MAT187 L09 - Sequences and Series

An infinite sequence is an ordered list of terms of form:

a_{1}, a_{2}, a_{3}, \dots, a_{n}, \dots

On the other hand, an infinite series is a sum of terms in a sequence, in form

\sum_{i = 0}^{n} a_{i} = a_{0} + a_{1} + a_{2} + \dots + a_{n}

Warning! Do not mix up sequences and series!

Sequences are lists, series are sums of sequences.

The limit of a series as $i$ approaches infinity can either converge or diverge.

\begin{aligned} lim_{n \to \infty} (\sum_{i = 0}^{n} a_{i}) & = c, c ϵ R ...[series converges] \\ lim_{n \to \infty} (\sum_{i = 0}^{n} a_{i}) & \to \pm \infty ...[series diverges] \\ lim_{n \to \infty} (\sum_{i = 0}^{n} a_{i}) & = D N E ...[series diverges] \end{aligned}

The last case could be something like:

lim_{n \to \infty} (\sum_{i = 0}^{n} (- 1)^{i})

...which doesn't exist because it oscillates.

Comparison Test

A way of finding the behaviour of an infinite series by comparing it to a simpler series that preserves certain properties of the original sum.

In other words, if a function $P (x)$ converges and is greater than the function of interest, $f (x)$ , as $x$ approaches infinity, then $f (x)$ converges as well.
Similarly, if $P (x)$ diverges and is less than $f (x)$ as $x$ approaches infinity, then $f (x)$ diverges as well.
Only works if both series have positive terms.

You usually determine this by taking a difficult function and simplifying it, then trying to see if you can manipulate inequalities to prove that the simpler function is either greater than or less than the original function as $x$ approaches infinity.

Example
Consider $\sum_{n = 0}^{\infty} \frac{n - 1}{n^{2} + 3 n}$ . Is it a converging or diverging infinite series?

A simpler function to examine would be $\frac{1}{n}$ .
$n - 1 \geq \frac{1}{2} n$ as $n \to \infty$ , and
$n^{2} + 3 n \leq 2 n^{2}$
Since the numerator is always greater, and the denominator is always smaller, then:
$\sum_{n = 0}^{\infty} \frac{n - 1}{n^{2} + 3 n} \geq \frac{\frac{1}{2} n}{2 n^{2}} = \frac{1}{n}$
We know properties of $\frac{1}{n}$ . Since it diverges, and $\sum_{n = 0}^{\infty} \frac{n - 1}{n^{2} + 3 n} \geq \sum_{n = 0}^{\infty} \frac{1}{n}$ , then $\sum_{n = 0}^{\infty} \frac{n - 1}{n^{2} + 3 n}$ diverges as well.

## [Short problem 1]
Copy the rows word for word, starting at the line that has "Click the New Orleans Pelicans logo" and stopping after the line that has "point(1109,58)".

## [Available records]

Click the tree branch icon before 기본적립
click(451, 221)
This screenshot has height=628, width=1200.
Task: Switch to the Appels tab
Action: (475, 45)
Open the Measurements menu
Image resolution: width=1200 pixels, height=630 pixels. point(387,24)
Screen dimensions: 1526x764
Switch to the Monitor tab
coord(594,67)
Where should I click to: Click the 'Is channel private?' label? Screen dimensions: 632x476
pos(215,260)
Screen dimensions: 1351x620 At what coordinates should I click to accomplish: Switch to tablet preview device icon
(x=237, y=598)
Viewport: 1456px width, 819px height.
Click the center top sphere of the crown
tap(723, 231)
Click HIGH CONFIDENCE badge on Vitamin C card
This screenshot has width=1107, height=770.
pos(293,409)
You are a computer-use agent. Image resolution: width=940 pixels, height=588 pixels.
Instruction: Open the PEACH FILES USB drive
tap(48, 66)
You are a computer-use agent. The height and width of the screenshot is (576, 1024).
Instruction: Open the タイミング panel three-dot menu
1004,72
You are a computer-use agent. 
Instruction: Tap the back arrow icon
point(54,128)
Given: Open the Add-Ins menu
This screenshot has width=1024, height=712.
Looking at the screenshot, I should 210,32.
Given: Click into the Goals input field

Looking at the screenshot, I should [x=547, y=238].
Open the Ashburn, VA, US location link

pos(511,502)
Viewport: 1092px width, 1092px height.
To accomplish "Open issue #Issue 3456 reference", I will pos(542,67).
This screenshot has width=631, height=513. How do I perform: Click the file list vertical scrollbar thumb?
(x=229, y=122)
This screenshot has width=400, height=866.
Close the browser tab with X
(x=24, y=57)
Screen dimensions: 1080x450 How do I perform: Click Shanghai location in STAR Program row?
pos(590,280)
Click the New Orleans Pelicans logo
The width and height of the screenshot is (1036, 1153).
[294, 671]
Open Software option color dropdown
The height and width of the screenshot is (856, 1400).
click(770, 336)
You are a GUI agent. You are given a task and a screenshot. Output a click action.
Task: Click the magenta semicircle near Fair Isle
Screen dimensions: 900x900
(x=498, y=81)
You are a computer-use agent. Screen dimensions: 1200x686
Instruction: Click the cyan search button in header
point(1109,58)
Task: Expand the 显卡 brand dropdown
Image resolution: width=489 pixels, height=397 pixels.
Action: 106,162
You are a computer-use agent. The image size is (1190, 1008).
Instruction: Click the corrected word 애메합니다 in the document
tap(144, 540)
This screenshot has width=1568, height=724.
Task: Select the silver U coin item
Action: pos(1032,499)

## [Short problem 2]
Rewrite the lecture notes from the words "On the other" through the words "converge or diverge.", using "progression" in place of "series" each time it occurs.

## [Final answer 1]
Click the New Orleans Pelicans logo
The width and height of the screenshot is (1036, 1153).
[294, 671]
Open Software option color dropdown
The height and width of the screenshot is (856, 1400).
click(770, 336)
You are a GUI agent. You are given a task and a screenshot. Output a click action.
Task: Click the magenta semicircle near Fair Isle
Screen dimensions: 900x900
(x=498, y=81)
You are a computer-use agent. Screen dimensions: 1200x686
Instruction: Click the cyan search button in header
point(1109,58)

## [Final answer 2]
On the other hand, an infinite progression is a sum of terms in a sequence, in form

\sum_{i = 0}^{n} a_{i} = a_{0} + a_{1} + a_{2} + \dots + a_{n}

Warning! Do not mix up sequences and progression!

Sequences are lists, progression are sums of sequences.

The limit of a progression as $i$ approaches infinity can either converge or diverge.